How did you get the lower rear driver side head bold out? I have had mine apart 2 times. Once for gaskets and the other time for a cracked head. I cannot see how you can get that bolt out. I even cut the foil on the firewall and dent the firewall to allow for more space.
As for the air box, It only takes about 30 minutes to remove and make the job much easier on the passenger side.
Hey guys, I'm a new member but a long time reader. I'm so happy to find this thread. It's great in two ways: #1: I get to save 3grand, and #2: I have another reason to work on my truck.
The wife's not going to be happy, but I sure am.
No I didn't do anything with the EGR. Remember, you don't have to remove the intake, turbo, and parts on top of the engine because you are not replacing the small bolts under the intake runner. I do however unplug the EGR valve in the closed position when towing to hopefully keep EGT's down. This sets a code on my truck so I plug it back in for cruising around.
These trucks (and all mass produced vehicles) must not be put together exactly the same. Some people can't get the driver's rear bolt out, and some can't get the passenger side out.(Like Me) I like STMPDUST's idea of removing the trans mount and pulling the trans left or right to give you a little more room. Wish I would of thought of that.
Like any project, you will have your own unique set of problems to deal with. Just expect them. There is no guarantee that this will work for everyone. However, if it does not work all you have lost is time because the studs can be reused. In My opinion it was worth a try because it was cheaper and involved less work.

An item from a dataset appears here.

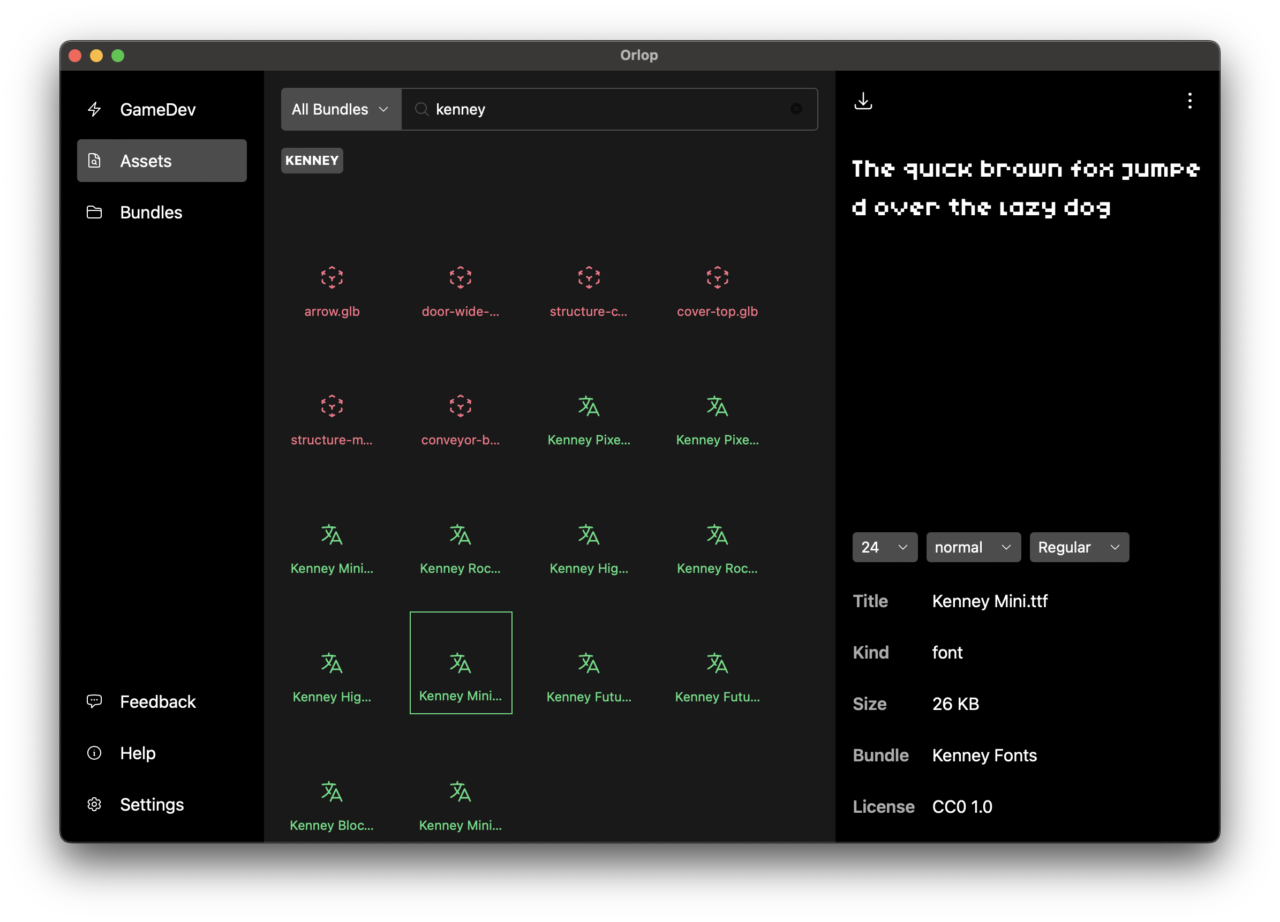Click the Feedback speech bubble icon

click(94, 702)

If you are going to try replacing your head bolts this way, make sure you also have the ability, time and money to take the heads off and replace the gaskets if this doesn't work. The heads can be removed without lifting the cab or removing the front of the truck. Professionals are doing these things to make their jobs easier. Believe me my ribs hurt from leaning over the truck! Imagine doing this all the time.
I sure like my truck again. It not a ticking time bomb anymore. Now I can put the hammer down!
Dieselwelder, how long has it been since you did the studs? Mileage? Done any heavy pulling?
I am thinking about doing it this way as I just replaced my EGR cooler (Bulletproofdiesel) and oil cooler. This so far has solved my Puking issue so I'm thinking the H/Gaskets are probably ok. An interesting note, the orange EGR tube on the cooler was cooked...huh, I wonder why?
I'm at 78kmi now so probably not a bad idea to get the studs done before the enevitable.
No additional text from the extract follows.